No stranger to nudity, Jolie bears her breasts in one scene then engages in explicit sex reminiscent of “Monster’s Ball,” although her male partner remains clothed (how typical). The dozen or so profanities and obscenities scattered throughout the movie are graphic. 

On a cinematic level, “Taking Lives” will keep you on the edge of your seat, with several unexpected twists that maintain the suspense and a couple of “gotchas.”  Some will guess the ending, but you’re never really sure until the end.  The film is also well-acted, with excellent performances from Jolie, Hawke, Martinez, Sutherland and Jean-Hugues Anglade, as the chief of police. Although the characters remain largely undeveloped – typical for this genre – what roles they do have, the actors perform well.  It’s also a relief to see the quaint city of Montreal as a setting and native French-speaking actors, rather than Americans trying to imitate a French accent.  Too bad we don’t see more of both.

Those looking for strong role models for women will appreciate a woman as the main character – and a cop, a role that is almost always assigned to male actors.  Unfortunately, however, although Agent Scott is brilliant, she allows loneliness to cloud her judgment in a near-fatal choice that places the investigation in peril, frees a dangerous killer and ruins her career.  She redeems herself, but not without great loss, including more murders.  So ultimately, her character’s moral failures negate any positive attributes she may have possessed as a potential role model.
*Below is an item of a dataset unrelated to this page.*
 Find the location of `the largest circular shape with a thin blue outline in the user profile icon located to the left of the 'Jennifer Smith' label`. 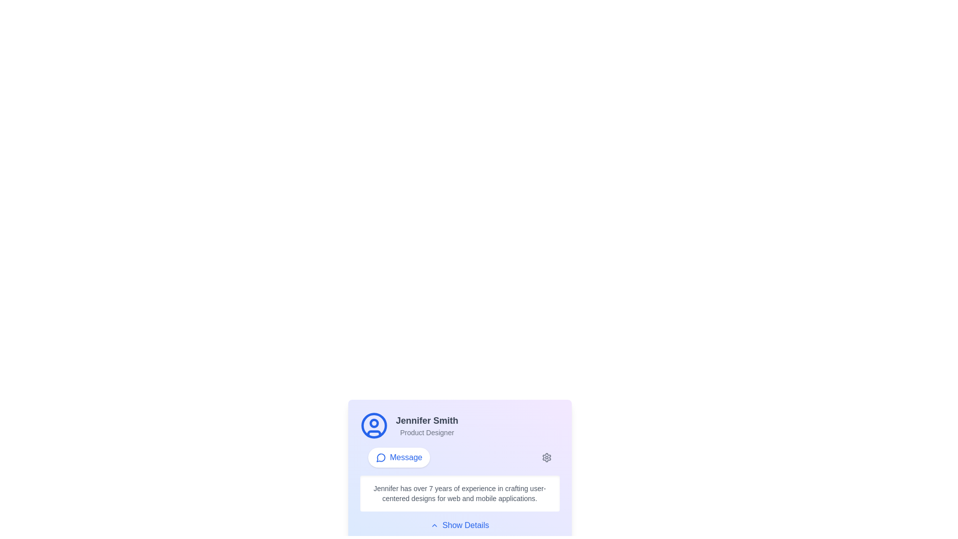

the largest circular shape with a thin blue outline in the user profile icon located to the left of the 'Jennifer Smith' label is located at coordinates (373, 425).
One must also question the motivation (apart from the obvious financial gain) of filmmakers who choose to focus on the psychosis of serial murder, creating a graphic, gruesome film.  With its inherent suspense-filled stalking of the murder victims, the psychological thriller perpetuates tremendous fear in audiences – something we already experience with alarming regularity with the daily news. The genre, and particularly this film, also leaves the viewer with the lingering concern that murdering psychotics are out there, waiting to prey upon us, even as they elude capture by the best and the brightest law enforcement officers.  This is not a reassuring thought.

It’s obvious that “Taking Lives” is not for kids. But even adults must ask themselves whether these images of fear and death should be given access to roam our hearts and minds.